──────── Input records

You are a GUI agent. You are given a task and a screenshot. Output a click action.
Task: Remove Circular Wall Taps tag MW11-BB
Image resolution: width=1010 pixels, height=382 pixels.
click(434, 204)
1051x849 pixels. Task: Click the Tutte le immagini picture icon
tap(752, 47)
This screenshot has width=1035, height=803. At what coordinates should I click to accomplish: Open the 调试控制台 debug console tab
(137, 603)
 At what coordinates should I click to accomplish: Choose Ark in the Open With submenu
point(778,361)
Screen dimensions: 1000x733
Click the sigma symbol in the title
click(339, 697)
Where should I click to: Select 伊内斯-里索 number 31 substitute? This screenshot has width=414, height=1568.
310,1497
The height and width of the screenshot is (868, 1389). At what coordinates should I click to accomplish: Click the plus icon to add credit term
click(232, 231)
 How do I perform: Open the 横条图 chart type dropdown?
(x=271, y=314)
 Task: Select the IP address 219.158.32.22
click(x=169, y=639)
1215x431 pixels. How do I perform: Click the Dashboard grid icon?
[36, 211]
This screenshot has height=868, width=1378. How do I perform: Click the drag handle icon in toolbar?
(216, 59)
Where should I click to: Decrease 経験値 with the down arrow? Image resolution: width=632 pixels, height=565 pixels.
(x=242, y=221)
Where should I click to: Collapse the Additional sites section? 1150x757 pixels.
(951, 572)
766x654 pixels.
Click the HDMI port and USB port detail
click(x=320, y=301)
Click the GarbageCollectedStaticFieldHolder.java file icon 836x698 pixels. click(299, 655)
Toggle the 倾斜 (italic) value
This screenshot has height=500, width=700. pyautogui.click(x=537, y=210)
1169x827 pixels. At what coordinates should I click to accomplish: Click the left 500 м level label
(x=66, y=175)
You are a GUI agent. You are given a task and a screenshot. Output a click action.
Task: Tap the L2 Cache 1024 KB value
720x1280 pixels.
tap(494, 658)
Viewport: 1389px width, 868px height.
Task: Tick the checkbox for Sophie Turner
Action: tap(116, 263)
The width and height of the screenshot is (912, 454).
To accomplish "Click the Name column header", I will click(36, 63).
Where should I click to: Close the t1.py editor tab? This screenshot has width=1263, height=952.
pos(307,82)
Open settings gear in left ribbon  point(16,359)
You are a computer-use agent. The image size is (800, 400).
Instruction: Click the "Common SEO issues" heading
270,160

────────────────

## Work to be completed
Using the material above, please reproduce each line exactly.

## Exercise solution
You are a GUI agent. You are given a task and a screenshot. Output a click action.
Task: Remove Circular Wall Taps tag MW11-BB
Image resolution: width=1010 pixels, height=382 pixels.
click(434, 204)
1051x849 pixels. Task: Click the Tutte le immagini picture icon
tap(752, 47)
This screenshot has width=1035, height=803. At what coordinates should I click to accomplish: Open the 调试控制台 debug console tab
(137, 603)
 At what coordinates should I click to accomplish: Choose Ark in the Open With submenu
point(778,361)
Screen dimensions: 1000x733
Click the sigma symbol in the title
click(339, 697)
Where should I click to: Select 伊内斯-里索 number 31 substitute? This screenshot has width=414, height=1568.
310,1497
The height and width of the screenshot is (868, 1389). At what coordinates should I click to accomplish: Click the plus icon to add credit term
click(232, 231)
 How do I perform: Open the 横条图 chart type dropdown?
(x=271, y=314)
 Task: Select the IP address 219.158.32.22
click(x=169, y=639)
1215x431 pixels. How do I perform: Click the Dashboard grid icon?
[36, 211]
This screenshot has height=868, width=1378. How do I perform: Click the drag handle icon in toolbar?
(216, 59)
Where should I click to: Decrease 経験値 with the down arrow? Image resolution: width=632 pixels, height=565 pixels.
(x=242, y=221)
Where should I click to: Collapse the Additional sites section? 1150x757 pixels.
(951, 572)
766x654 pixels.
Click the HDMI port and USB port detail
click(x=320, y=301)
Click the GarbageCollectedStaticFieldHolder.java file icon 836x698 pixels. click(299, 655)
Toggle the 倾斜 (italic) value
This screenshot has height=500, width=700. pyautogui.click(x=537, y=210)
1169x827 pixels. At what coordinates should I click to accomplish: Click the left 500 м level label
(x=66, y=175)
You are a GUI agent. You are given a task and a screenshot. Output a click action.
Task: Tap the L2 Cache 1024 KB value
720x1280 pixels.
tap(494, 658)
Viewport: 1389px width, 868px height.
Task: Tick the checkbox for Sophie Turner
Action: tap(116, 263)
The width and height of the screenshot is (912, 454).
To accomplish "Click the Name column header", I will click(36, 63).
Where should I click to: Close the t1.py editor tab? This screenshot has width=1263, height=952.
pos(307,82)
Open settings gear in left ribbon  point(16,359)
You are a computer-use agent. The image size is (800, 400).
Instruction: Click the "Common SEO issues" heading
270,160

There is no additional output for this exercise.